In 2019, her cover of "Both Sides Now" gained international attention after being featured in Ackley Bridge. She has performed live on radio and digital platforms, including Monster RX93.1 and Wish 107.5.

In 2020, Necesario signed with Warner Music Philippines and released Ready, Let Go, featuring singles like "Ready, Let Go" and "Away From The Current". She discussed the album's themes and the role of art during challenging times in interviews.

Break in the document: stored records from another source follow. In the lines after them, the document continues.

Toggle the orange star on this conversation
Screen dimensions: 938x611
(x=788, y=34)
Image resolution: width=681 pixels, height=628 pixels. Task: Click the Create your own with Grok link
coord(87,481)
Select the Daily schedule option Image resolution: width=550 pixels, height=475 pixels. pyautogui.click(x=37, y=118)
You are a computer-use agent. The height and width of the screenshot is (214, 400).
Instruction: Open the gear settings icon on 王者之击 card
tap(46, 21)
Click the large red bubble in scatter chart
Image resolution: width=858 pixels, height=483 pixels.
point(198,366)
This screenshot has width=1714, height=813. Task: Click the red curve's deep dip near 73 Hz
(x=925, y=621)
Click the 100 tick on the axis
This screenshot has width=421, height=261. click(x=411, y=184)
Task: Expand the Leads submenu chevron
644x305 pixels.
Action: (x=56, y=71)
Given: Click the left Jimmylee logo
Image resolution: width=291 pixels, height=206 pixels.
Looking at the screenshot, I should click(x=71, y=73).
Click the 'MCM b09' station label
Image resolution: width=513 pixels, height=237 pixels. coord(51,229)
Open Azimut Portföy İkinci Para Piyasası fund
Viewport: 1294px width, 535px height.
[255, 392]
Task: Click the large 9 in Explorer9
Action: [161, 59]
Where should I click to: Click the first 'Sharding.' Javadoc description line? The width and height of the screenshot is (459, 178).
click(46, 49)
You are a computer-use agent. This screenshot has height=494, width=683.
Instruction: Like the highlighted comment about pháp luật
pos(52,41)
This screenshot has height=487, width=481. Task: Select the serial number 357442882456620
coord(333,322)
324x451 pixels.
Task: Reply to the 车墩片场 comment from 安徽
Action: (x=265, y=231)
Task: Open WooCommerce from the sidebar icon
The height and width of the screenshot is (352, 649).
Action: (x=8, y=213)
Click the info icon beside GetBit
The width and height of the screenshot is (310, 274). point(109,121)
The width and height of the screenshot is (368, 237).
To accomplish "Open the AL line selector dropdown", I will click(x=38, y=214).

In 2024, Necesario released "Kahit Pa Anong Mangyari", described by One Music PH as "pop-rock confessional" about overcoming challenges in married life, faith, and resilience.

==Personal life==
Necesario announced her engagement to singer Jem Cubil in 2019.

==Discography==
===Albums===

| Year | Title | Label | Notes |
|---|---|---|---|
| 2020 | Ready, Let Go | Warner Music Philippines | Studio album |

===Selected singles===

| Year | Title | Notes |
|---|---|---|
| 2018 | While We Are Young | Live session release |
| 2019 | Away From The Current | Live performance at Stages Sessions |
| 2020 | Ready, Let Go | Lead single under Warner |
| 2020 | Dangerous | Album teaser single |
| 2024 | Kahit Pa Anong Mangyari | One Music PH feature |

===Notable covers and placements===

| Year | Track | Placement/Platform |
|---|---|---|
| 2019 | Both Sides Now (cover) | Featured in Ackley Bridge |

==Live performances==
Necesario has performed in various venues, radio concerts, and digital showcases, including Stages Sessions and Route 196. She has also appeared on Monster RX93.1's Concert Series and Wish 107.5 Bus.

==Recognition==
Necesario's work has been profiled by local and international outlets.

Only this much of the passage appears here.